As a child, Park wanted to be either a journalist or veterinarian. After studying linguistics at the University of New Brunswick (and taking a turn at the university’s radio station), the world of cats and dogs kept calling, so she headed to the University of Guelph, graduating with a BSc (honours) in biology.
But instead caring for animals, Park’s passions were put to good use as producer and senior producer with Quirks and Quarks, the award-winning weekly science program on CBC Radio.
Following that, she worked for the Discovery Channel, helping develop the show Daily Planet, the world’s first nightly TV magazine show about science and technology.
Sitting through board meetings with other properties owned by Discovery’s parent company Bell Media (ranging from the Globe and Mail to TSN), Park recognized the importance of providing accurate information across the wide spectrum of categories touched by science.

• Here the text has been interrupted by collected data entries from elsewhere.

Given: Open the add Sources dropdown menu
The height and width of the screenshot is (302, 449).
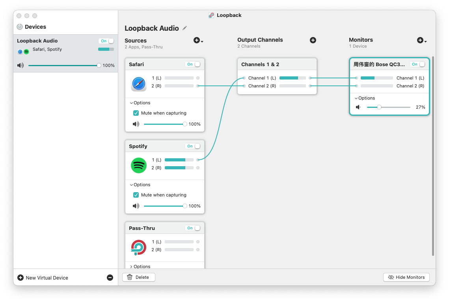Looking at the screenshot, I should (198, 41).
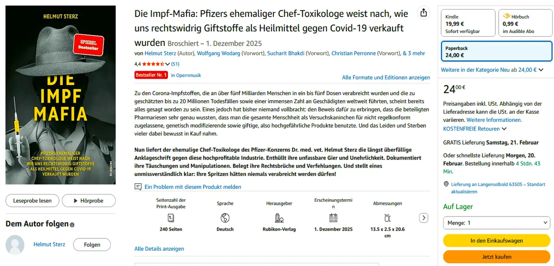Click the book cover image
554x266 pixels.
click(61, 95)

Which includes, basically, everything.
Unfortunately, with more being asked of fewer journalists, the quality of reporting wasn’t what many felt the Canadian public deserved.
“Today it’s a 24/7 news cycle,” Park says.
“There’s less time to report on increasingly complex stories, many of which have science at their core – and yet most journalists come from a political science or arts background with little knowledge of science and how science is done.”
So in 2010 she changed careers again, becoming executive director of the newly minted Science Media Centre of Canada, a non-profit charitable organization with a variety of services geared to ensure Canadians receive better information and reporting.
“Journalists are increasingly under the gun,” she says, pointing out how some cover city hall in the morning before switching gears, and beats, to the oil sands, fisheries, climate change, concussions, or the components of a hockey stick — all of which are related to science.
To help, the SMC finds experts to talk on a one-on-one basis in addition to providing weekly e-mail alerts that highlight Canadian stories and offering regular webinars.
Funding comes from universities, research institutions, governments, granting councils and other avenues, though no more than 10 per cent can be provided by any one organization to ensure the SMC continues to operate — and continues to be perceived as operating — as an unbiased organization.
“Being able to communicate effectively and tell stories to help people understand difficult matters is essential,” Park says.
“This is important and I’m proud to be a part of it.”
The Montreal native now living in Toronto is ecstatic to be receiving an honorary Doctor of Letters degree from the University of the Fraser Valley.
“I’m deeply honoured and truly appreciative of this recognition, not just for myself but for the SMCC and what we do. Ultimately more informed journalism contributes to a well informed public, and a well informed public is essential to a healthy democracy. In today’s world so much of what we need to consider when making decisions involves the evidence we get from scientific pursuits.”